(Records drawn from a dataset)

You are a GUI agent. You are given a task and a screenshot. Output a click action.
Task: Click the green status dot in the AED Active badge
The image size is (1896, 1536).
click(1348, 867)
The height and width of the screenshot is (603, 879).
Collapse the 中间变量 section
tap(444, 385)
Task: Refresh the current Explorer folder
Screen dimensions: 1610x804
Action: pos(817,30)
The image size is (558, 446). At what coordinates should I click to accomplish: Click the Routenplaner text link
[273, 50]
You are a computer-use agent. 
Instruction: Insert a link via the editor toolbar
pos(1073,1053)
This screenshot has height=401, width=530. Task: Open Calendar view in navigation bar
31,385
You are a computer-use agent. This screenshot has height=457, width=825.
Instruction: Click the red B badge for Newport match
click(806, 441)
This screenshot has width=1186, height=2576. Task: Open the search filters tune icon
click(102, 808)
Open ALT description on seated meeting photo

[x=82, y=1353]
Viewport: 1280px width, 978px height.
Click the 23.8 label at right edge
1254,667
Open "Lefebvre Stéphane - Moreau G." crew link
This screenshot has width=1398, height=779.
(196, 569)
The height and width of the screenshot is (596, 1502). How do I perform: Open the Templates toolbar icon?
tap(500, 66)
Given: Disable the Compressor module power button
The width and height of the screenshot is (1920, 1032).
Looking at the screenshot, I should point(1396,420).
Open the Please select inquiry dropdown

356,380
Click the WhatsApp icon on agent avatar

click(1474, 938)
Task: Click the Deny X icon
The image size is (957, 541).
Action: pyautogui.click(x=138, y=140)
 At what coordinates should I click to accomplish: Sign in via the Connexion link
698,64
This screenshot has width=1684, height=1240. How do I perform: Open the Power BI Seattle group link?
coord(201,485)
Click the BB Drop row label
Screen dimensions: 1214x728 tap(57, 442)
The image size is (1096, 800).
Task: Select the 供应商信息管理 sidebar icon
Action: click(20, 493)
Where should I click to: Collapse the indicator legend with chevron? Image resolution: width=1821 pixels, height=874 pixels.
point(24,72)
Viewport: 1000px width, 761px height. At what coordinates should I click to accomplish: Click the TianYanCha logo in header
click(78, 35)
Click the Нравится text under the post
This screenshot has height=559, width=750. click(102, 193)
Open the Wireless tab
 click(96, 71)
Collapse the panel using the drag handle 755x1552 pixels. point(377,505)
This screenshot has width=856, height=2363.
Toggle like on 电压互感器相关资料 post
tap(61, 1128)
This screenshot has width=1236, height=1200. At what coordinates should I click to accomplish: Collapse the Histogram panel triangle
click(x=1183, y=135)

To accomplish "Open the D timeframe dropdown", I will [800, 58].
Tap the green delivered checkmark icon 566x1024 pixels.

* Task item: Retype the records above without changing a single word.

* Finished exercise:
You are a GUI agent. You are given a task and a screenshot. Output a click action.
Task: Click the green status dot in the AED Active badge
The image size is (1896, 1536).
click(1348, 867)
The height and width of the screenshot is (603, 879).
Collapse the 中间变量 section
tap(444, 385)
Task: Refresh the current Explorer folder
Screen dimensions: 1610x804
Action: pos(817,30)
The image size is (558, 446). At what coordinates should I click to accomplish: Click the Routenplaner text link
[273, 50]
You are a computer-use agent. 
Instruction: Insert a link via the editor toolbar
pos(1073,1053)
This screenshot has height=401, width=530. Task: Open Calendar view in navigation bar
31,385
You are a computer-use agent. This screenshot has height=457, width=825.
Instruction: Click the red B badge for Newport match
click(806, 441)
This screenshot has width=1186, height=2576. Task: Open the search filters tune icon
click(102, 808)
Open ALT description on seated meeting photo

[x=82, y=1353]
Viewport: 1280px width, 978px height.
Click the 23.8 label at right edge
1254,667
Open "Lefebvre Stéphane - Moreau G." crew link
This screenshot has width=1398, height=779.
(196, 569)
The height and width of the screenshot is (596, 1502). How do I perform: Open the Templates toolbar icon?
tap(500, 66)
Given: Disable the Compressor module power button
The width and height of the screenshot is (1920, 1032).
Looking at the screenshot, I should point(1396,420).
Open the Please select inquiry dropdown

356,380
Click the WhatsApp icon on agent avatar

click(1474, 938)
Task: Click the Deny X icon
The image size is (957, 541).
Action: pyautogui.click(x=138, y=140)
 At what coordinates should I click to accomplish: Sign in via the Connexion link
698,64
This screenshot has width=1684, height=1240. How do I perform: Open the Power BI Seattle group link?
coord(201,485)
Click the BB Drop row label
Screen dimensions: 1214x728 tap(57, 442)
The image size is (1096, 800).
Task: Select the 供应商信息管理 sidebar icon
Action: click(20, 493)
Where should I click to: Collapse the indicator legend with chevron? Image resolution: width=1821 pixels, height=874 pixels.
point(24,72)
Viewport: 1000px width, 761px height. At what coordinates should I click to accomplish: Click the TianYanCha logo in header
click(78, 35)
Click the Нравится text under the post
This screenshot has height=559, width=750. click(102, 193)
Open the Wireless tab
 click(96, 71)
Collapse the panel using the drag handle 755x1552 pixels. point(377,505)
This screenshot has width=856, height=2363.
Toggle like on 电压互感器相关资料 post
tap(61, 1128)
This screenshot has width=1236, height=1200. At what coordinates should I click to accomplish: Collapse the Histogram panel triangle
click(x=1183, y=135)

To accomplish "Open the D timeframe dropdown", I will [800, 58].
Tap the green delivered checkmark icon 566x1024 pixels.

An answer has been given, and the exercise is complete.